The Federal Board of Revenue (FBR) has differed with the figures given by the Auditor General of Pakistan (AGP) in report titled, "Performance Audit" (Withholding Tax), as the withholding tax loss of Rs 29 billion did not take into account exemptions available to profit on debt/dividends under Income Tax Ordinance 2001.
The FBR said that the Audit has calculated withholding tax loss of Rs 29 billion on the basis of accounting statements available on websites of banks without realising the fact that exemptions are available on payments to government/widows and Behbood certificates etc.
The FBR has further clarified that AGP has reported about the potential loss of revenue of Rs 29 billion in four areas of withholding taxes. The area reported for short recovery of withholding tax included profit on debt and dividends of Rs 13.696 billion and Rs 21.987 billion. The FBR also failed to collect Rs 9.128 billion as tax on dividend from 232 listed companies.
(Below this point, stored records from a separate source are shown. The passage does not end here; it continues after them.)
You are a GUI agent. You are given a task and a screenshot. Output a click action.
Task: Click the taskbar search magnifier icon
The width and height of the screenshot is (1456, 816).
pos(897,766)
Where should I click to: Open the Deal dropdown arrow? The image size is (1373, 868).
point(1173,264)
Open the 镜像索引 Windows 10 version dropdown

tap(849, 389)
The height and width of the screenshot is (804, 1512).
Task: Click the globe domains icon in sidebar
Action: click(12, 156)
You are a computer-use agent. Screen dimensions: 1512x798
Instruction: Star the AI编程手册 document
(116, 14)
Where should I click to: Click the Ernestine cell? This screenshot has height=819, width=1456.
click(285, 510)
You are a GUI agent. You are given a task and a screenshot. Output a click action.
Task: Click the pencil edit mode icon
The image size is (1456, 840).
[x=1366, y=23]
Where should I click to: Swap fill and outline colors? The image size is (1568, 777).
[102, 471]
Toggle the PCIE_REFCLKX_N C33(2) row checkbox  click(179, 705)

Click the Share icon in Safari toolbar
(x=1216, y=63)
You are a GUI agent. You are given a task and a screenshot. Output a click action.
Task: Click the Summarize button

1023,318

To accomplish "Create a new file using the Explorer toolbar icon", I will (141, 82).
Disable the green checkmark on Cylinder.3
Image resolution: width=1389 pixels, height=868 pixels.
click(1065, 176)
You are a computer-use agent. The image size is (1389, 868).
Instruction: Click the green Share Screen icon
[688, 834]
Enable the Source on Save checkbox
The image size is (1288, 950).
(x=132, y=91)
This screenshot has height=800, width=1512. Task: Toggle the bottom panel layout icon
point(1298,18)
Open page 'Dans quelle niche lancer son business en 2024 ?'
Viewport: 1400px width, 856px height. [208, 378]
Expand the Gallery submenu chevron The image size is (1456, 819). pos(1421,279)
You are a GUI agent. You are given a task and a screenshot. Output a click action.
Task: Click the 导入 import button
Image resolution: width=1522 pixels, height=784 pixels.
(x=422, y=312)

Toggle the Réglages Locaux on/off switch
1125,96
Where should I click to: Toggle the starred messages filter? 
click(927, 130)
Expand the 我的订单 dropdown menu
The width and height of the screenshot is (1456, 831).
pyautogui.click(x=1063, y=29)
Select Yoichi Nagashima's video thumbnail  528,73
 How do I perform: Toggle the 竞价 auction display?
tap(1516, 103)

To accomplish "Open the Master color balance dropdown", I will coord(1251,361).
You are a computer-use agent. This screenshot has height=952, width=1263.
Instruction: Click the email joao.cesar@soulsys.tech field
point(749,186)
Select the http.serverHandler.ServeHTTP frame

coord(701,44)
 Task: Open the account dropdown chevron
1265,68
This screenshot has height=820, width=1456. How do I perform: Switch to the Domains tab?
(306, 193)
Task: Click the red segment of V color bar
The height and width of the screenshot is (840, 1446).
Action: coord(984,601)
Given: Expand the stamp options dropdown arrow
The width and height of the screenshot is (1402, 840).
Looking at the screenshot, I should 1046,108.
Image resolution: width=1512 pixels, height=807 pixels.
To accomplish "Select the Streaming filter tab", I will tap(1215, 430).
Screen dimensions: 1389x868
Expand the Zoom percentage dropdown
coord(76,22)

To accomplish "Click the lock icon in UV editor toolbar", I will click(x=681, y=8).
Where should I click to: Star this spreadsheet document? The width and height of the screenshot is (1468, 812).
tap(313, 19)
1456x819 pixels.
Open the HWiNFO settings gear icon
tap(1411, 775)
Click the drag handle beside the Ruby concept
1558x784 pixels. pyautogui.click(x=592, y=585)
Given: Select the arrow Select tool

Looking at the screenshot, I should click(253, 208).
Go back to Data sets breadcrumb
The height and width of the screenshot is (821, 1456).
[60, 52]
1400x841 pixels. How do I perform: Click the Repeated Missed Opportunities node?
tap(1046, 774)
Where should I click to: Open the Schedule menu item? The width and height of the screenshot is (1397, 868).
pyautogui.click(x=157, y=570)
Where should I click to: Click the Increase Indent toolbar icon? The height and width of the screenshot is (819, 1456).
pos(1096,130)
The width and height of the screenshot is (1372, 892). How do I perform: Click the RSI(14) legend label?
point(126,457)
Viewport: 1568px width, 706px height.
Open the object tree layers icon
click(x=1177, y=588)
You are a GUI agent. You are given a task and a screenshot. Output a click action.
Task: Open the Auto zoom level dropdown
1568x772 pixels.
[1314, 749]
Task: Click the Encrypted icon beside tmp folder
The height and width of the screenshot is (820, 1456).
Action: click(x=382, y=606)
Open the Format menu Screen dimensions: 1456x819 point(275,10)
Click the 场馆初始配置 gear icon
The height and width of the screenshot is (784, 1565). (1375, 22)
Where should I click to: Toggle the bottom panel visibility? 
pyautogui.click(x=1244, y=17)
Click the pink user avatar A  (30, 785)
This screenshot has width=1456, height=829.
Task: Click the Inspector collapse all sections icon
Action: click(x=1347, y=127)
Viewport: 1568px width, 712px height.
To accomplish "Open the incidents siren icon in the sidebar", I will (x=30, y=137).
The FBR stated that the Audit & Accounts Department calculated this from accounting statements available on websites of Banks and companies based on profit on debt/dividends. It did not take into account statutory exemptions i.e. payments to government, widows, Behbood certificates and exemption listed in Second Schedule where no tax is liable on profit on debt and dividend. The audit observation is therefore, uncalled for, FBR added.
The report said that a sum of Rs 49 (b) (direct taxes), stuck up in litigation and is sub-judice, should be viewed in the light of the taxpayers' inherent right to approach the court of law. FBR, therefore, needs to wait for court decisions. The FBR has further denied loss of revenue as reported in a section of the press attributing the loss of billions of rupees to flaws in Pakistan Customs Computerised System (PACCS).
The FBR said that audit authorities had pointed out loss of revenue in 36 cases by interpretation of law. Therefore, the impression given in the news that errors in computation resulted in loss of revenue is incorrect. Out of total of Rs 2.26 billion pointed out by audit authorities, Rs 1.748 billion relates to one case where Rs 129 million also stands recovered from it. Since the matter is sub judice and 15 percent is recovered, FBR is not invoking coercive measures at the moment. The balance amount will be taken up after decisions of appeals; therefore, FBR has completed the recovery process available under the law.
In other 35 cases, some audit observations are not valid and are contested. In the rest of cases the correct amount of tax has been charged and recovered. Some taxpayers are in appeals; therefore, FBR is not in a position to recover the tax through coercive measures. External audit and internal audit of the FBR, regularly conduct audit of taxpayers throughout the year pertaining to levy of taxes. FBR collects billions of rupees through desk audit/audit of tax returns every year. This is a routine exercise, the FBR added.